Face au niveau de l'épidémie de coronavirus et la place du variant britannique, le directeur médical de la cellule de crise à l'Assistance Publique - Hôpitaux de Paris Bruno Riou appelle ce mercredi sur France Inter à un reconfinement le plus tôt possible. "La situation est très inquiétante", a alerté le professeur.

La part du variant britannique du coronavirus est de 9,4% en Île-de-France, rapporte l'AP-HP (photo d'illustration).
La part du variant britannique du coronavirus est de 9,4% en Île-de-France, rapporte l'AP-HP (photo d'illustration). © Maxppp / Jérémie FULLERINGER

"Soit on confine trop tard, et on aura un débordement de notre système de santé et il sera nécessaire alors d'avoir un confinement malheureusement long. Ou alors on confine très rapidement, et on peut espérer avoir un confinement plus court", a expliqué le Pr. Bruno Riou, directeur médical de la cellule de crise à l'Assistance Publique - Hôpitaux de Paris (AP-HP), invité du 13/14 ce mercredi 27 janvier. La part du variant britannique du coronavirus est de 9,4 % en Île-de-France, rapporte l'AP-HP.

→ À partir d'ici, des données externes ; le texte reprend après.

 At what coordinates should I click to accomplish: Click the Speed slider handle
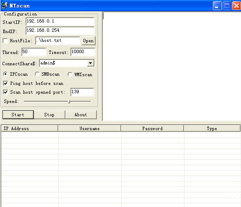point(69,102)
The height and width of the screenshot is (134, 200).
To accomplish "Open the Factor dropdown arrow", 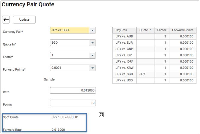I will (92, 55).
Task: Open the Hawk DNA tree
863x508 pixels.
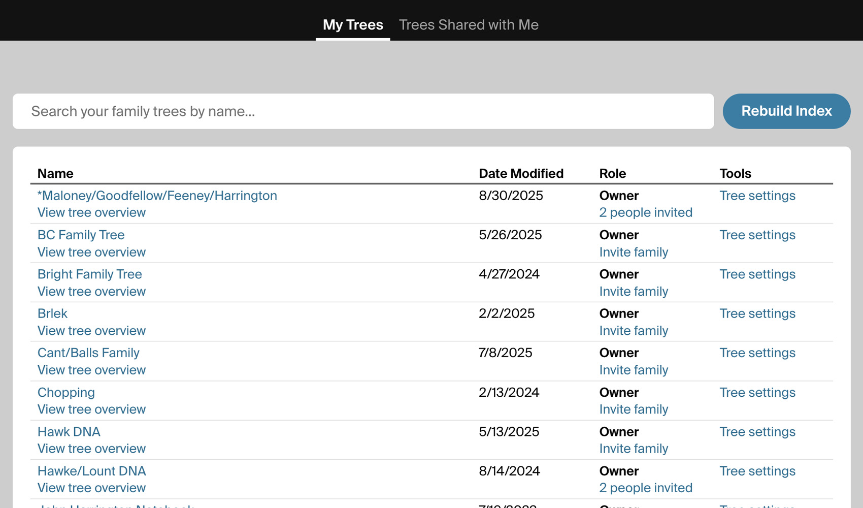Action: point(69,431)
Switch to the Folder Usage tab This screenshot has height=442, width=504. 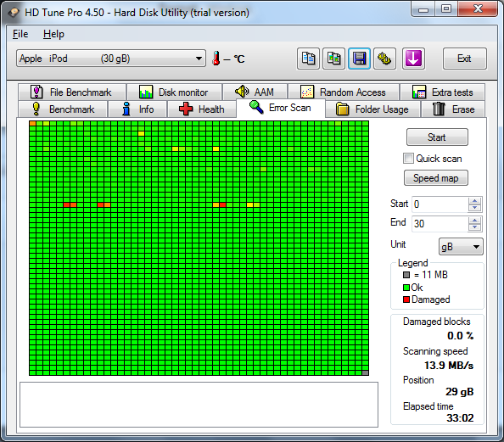pyautogui.click(x=372, y=109)
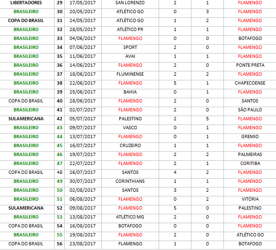Click BOTAFOGO in the 04/06/2017 row
Image resolution: width=276 pixels, height=250 pixels.
point(250,39)
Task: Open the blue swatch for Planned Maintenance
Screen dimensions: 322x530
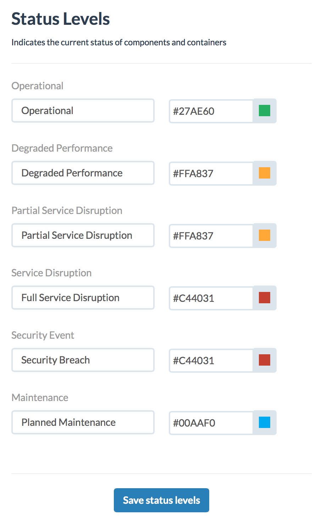Action: (x=264, y=423)
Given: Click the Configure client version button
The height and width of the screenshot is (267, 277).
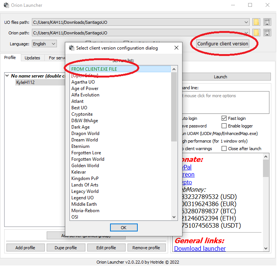Looking at the screenshot, I should (222, 43).
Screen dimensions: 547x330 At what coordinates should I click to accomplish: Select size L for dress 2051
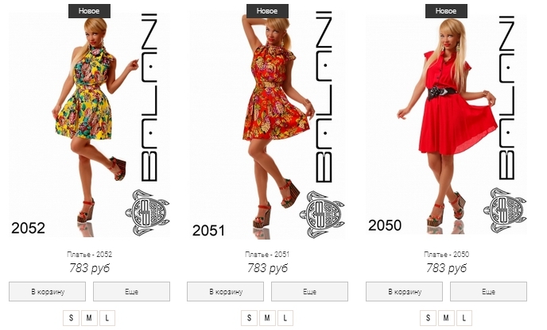[285, 318]
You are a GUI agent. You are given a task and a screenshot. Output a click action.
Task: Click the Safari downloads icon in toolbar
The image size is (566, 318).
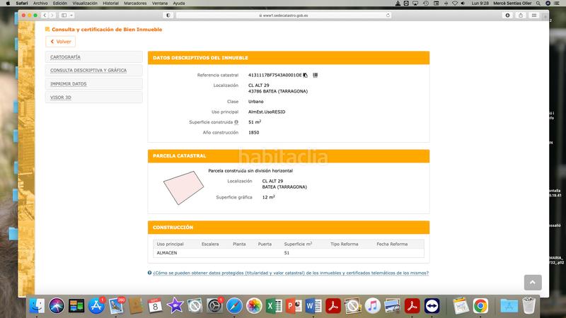click(x=507, y=15)
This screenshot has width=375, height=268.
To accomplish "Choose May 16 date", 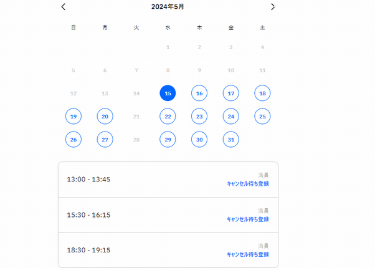I will tap(199, 93).
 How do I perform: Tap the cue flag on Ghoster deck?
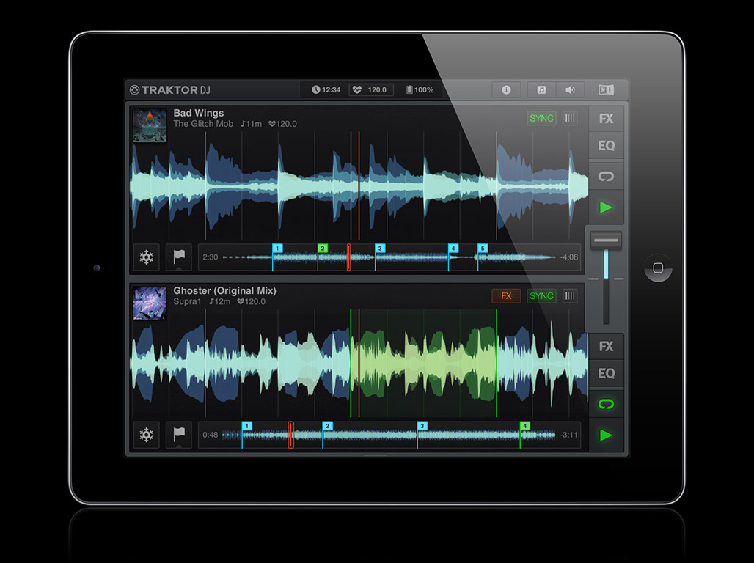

"La situation est très inquiétante", a alerté le professeur. "On est sur un plateau ascendant de l'épidémie de très haut niveau. Les mesures supplémentaires qui ont pu être mises en œuvre, notamment l'extension du couvre-feu à 18h, ont eu une efficacité. Mais on est à peu près certain que cette efficacité est insuffisante", a-t-il déploré.

"On a tous essayé de contenir ce variant anglais, mais c'était probablement une mission impossible."

"Il est quasiment impossible de le contrôler à partir du moment où le niveau de l'épidémie est aussi élevé. Or, ce variant anglais est plus contagieux et potentiellement plus virulent", a martelé le Pr. Bruno Riou au micro de France Inter. "Le simple fait qu'on ne contrôle pas l'épidémie telle qu'elle est actuellement et que le variant anglais va devenir prédominant laisse penser que _le plateau ascendant va devenir exponentiel_."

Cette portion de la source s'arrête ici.